Four artists shortlisted for Waterloo Station’s Windrush Monument

The four artists in the running to design a national Windrush Monument at Waterloo Station have been announced.

Four artists shortlisted for Waterloo Station’s Windrush Monument

The Windrush Monument will be a permanent tribute to a generation of arrivals from the Caribbean to Britain – from the arrival of MV Empire Windrush in 1948 and in the decades that followed. 

The £1 million project was announced two years ago by the then prime minister Theresa May.

The monument is intended to be installed on the concourse at Waterloo Station opposite Platform 19, close to the Victory Arch.

The four artists shortlisted to design the monument are all of Caribbean descent and include world renowned, established and up and coming artists working across the visual arts.

The four artists chosen to make up the final shortlist are Basil Watson, Jeannette Ehlers, Valda Jackson and Thomas J Price.

The artists unveiled today were selected by the Windrush Commemoration Committee (WCC), chaired by Baroness Floella Benjamin DBE.

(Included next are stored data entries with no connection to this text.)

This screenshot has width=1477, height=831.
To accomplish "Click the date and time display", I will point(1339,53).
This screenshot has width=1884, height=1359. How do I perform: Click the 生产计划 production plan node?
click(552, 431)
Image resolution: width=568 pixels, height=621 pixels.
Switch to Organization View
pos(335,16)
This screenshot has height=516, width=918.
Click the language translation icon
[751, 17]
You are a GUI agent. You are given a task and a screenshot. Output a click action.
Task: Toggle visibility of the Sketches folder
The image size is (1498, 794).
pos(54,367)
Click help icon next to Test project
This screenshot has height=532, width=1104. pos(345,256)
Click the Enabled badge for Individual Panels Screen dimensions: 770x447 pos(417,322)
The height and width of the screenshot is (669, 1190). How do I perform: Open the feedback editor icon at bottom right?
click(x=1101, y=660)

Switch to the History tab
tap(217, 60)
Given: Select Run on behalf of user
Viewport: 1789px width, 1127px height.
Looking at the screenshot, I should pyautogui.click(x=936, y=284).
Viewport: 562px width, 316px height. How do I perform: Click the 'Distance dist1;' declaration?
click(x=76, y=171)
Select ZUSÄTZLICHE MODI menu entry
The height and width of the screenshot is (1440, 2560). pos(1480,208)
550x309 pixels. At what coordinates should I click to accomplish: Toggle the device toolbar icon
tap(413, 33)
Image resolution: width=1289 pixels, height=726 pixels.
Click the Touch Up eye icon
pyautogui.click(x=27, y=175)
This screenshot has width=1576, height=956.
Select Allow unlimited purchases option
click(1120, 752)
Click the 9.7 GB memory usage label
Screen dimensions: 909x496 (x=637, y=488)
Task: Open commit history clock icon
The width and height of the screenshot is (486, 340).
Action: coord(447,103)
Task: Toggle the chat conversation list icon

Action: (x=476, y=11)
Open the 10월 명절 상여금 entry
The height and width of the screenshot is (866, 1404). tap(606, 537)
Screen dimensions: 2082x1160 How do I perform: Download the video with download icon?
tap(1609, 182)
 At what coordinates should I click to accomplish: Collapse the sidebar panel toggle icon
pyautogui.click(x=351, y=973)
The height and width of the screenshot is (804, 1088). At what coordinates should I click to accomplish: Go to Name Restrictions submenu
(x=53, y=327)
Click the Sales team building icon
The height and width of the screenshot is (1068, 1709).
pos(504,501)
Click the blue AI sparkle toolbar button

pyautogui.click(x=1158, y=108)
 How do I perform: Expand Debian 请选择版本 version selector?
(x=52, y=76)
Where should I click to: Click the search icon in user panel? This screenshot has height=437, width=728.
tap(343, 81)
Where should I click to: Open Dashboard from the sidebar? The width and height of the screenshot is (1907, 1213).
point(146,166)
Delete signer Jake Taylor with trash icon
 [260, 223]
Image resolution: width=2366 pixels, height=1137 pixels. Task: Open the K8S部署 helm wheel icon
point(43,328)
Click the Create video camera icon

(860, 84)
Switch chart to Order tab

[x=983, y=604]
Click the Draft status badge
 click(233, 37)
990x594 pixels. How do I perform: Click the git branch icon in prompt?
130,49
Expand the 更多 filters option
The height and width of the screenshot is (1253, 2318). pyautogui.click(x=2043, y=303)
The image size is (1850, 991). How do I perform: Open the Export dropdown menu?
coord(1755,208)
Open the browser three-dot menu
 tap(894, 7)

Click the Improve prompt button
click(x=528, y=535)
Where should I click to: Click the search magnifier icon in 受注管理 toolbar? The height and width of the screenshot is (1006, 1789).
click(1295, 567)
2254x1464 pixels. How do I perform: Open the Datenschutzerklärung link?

"We are entering a really exciting stage of this project with the realisation of the monument just round the corner," said Baroness Benjamin, chair of the Windrush Commemoration Committee.

"Our shortlist contains a vibrant mix of talented artists, all with lived experience of the Windrush legacy and we will now see proposals developed into a vision for the national monument to the Windrush Generation in London Waterloo station.

"The monument will be a permanent place of reflection and inspiration for Caribbean communities and the wider public, especially children. It will act as a symbolic link to our past, and a permanent reminder of our shared history and heritage for generations to come."